津軽ぐだめ記

青森県の南津軽は「田んぼアートの里」、田舎館(いなかだて)村から冴えない”おっさん”の「ぐだめき」を。

2005年11月

2005年11月01日 | 日記
「邂逅の森」の作家、熊谷達也氏に「冒険の日々」と言う小品がある。昭和40年代の田舎町を舞台に、著者の少年時代を回顧風に綴った作品で、塾通いやテレビゲームがなかった頃の少年達の文字通り冒険に満ちた日々が活き活きと描かれている。
著者を含めた”悪ガキ三人組”を中心とした連作集なので区切りがよい。
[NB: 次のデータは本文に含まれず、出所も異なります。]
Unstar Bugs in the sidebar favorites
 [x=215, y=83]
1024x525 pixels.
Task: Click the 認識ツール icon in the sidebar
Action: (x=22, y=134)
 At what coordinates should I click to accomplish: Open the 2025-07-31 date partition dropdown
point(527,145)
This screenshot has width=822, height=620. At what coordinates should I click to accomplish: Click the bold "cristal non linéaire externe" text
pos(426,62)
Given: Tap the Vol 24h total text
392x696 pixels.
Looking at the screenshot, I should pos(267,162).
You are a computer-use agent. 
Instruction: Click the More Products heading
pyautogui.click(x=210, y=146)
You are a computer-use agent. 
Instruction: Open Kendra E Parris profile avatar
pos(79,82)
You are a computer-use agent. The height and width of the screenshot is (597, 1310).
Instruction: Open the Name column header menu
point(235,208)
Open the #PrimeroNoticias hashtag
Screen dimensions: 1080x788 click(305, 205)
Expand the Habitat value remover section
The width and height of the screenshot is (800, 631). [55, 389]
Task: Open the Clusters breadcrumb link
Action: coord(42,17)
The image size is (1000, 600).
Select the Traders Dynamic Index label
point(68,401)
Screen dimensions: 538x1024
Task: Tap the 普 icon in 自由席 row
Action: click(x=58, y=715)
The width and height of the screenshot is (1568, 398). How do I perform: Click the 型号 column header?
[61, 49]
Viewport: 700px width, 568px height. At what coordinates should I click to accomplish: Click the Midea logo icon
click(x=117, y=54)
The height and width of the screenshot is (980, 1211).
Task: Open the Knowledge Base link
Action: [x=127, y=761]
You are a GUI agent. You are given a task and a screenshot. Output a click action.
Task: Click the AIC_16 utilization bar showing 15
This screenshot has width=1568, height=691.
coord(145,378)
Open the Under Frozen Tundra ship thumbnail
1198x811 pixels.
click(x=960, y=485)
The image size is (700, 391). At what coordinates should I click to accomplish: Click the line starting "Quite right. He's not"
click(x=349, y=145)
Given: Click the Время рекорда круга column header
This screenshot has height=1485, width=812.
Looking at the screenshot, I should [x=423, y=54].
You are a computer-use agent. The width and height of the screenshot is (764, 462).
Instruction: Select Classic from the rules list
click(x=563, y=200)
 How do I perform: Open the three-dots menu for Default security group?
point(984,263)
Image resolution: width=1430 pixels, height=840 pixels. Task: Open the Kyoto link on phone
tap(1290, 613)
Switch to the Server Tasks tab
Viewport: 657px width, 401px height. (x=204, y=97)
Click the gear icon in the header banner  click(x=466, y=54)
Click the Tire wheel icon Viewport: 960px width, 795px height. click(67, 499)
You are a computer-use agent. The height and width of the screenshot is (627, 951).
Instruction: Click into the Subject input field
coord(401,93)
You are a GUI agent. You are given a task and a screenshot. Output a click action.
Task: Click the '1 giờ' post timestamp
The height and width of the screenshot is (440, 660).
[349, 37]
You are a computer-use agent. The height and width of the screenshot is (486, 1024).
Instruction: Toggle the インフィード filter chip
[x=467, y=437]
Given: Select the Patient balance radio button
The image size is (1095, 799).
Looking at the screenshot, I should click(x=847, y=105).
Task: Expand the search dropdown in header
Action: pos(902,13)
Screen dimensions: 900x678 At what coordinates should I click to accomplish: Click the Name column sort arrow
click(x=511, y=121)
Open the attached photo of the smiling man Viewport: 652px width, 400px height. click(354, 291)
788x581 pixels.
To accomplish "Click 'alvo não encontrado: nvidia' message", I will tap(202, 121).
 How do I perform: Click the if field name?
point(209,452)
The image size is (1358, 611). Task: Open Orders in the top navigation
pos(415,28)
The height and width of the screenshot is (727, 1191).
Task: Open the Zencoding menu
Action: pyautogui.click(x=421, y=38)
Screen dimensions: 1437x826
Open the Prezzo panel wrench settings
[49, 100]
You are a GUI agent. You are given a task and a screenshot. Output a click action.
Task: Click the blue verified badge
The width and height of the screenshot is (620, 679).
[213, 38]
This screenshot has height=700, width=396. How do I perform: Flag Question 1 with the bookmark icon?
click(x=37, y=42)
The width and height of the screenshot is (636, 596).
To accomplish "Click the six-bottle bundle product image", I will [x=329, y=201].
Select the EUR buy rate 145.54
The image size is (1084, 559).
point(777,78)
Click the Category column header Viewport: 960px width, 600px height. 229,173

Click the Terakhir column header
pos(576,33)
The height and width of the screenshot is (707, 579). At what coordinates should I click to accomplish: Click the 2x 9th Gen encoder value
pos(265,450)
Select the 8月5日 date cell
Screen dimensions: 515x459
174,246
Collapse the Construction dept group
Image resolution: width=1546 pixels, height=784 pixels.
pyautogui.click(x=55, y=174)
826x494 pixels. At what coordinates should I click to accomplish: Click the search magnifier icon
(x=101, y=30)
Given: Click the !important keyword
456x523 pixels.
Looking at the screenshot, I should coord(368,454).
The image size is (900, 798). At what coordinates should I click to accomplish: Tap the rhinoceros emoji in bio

この三人の内の一人が、気が弱く臆病なクセして、話が大きく、法螺話を吹聴するのが得意なのだが、法螺と現実の境がなくなり、他の二人は法螺と知りつつ、つい話に乗せられ、河童やら天狗やらを探しに行く憎めない悪友なのだ。
これを読んでいて、自分の小学生だった頃を思い出してしまった。当時、私も気の合った仲間が二人いて、しかも一人は法螺吹きとして名が通っていた。小説と同じで私ともう一人は「また法螺を・・・・」と分かっていながらどう言う訳か乗せられてしまうのだ。
ある冬の日、三人で凍ったリンゴを取りに行った時の事だ。雪の上に犬の足跡が点々と続いていた。法螺吹きの彼は「これは狐の足跡だ」とのたまう。私ともう一人は「きつね?」山里でもあるまいに狐なんかがいる訳がないのだが、何の躊躇もなく「これは狐だ」
と平然と言ってのける所に彼の面目躍如たるものがある。足跡を辿ったが勿論犬であった。まだまだ彼の法螺にまんまと引っかかった話は一杯あるのだが紙数の関係があるので一つしか書けない。
他愛のない法螺は笑って話す事もできるが政治家の舌先三寸、二枚舌はそうはいかない。その豹変ぶりには呆れてしまう。もうこれは、「百年河清を待つ」と言うべきか。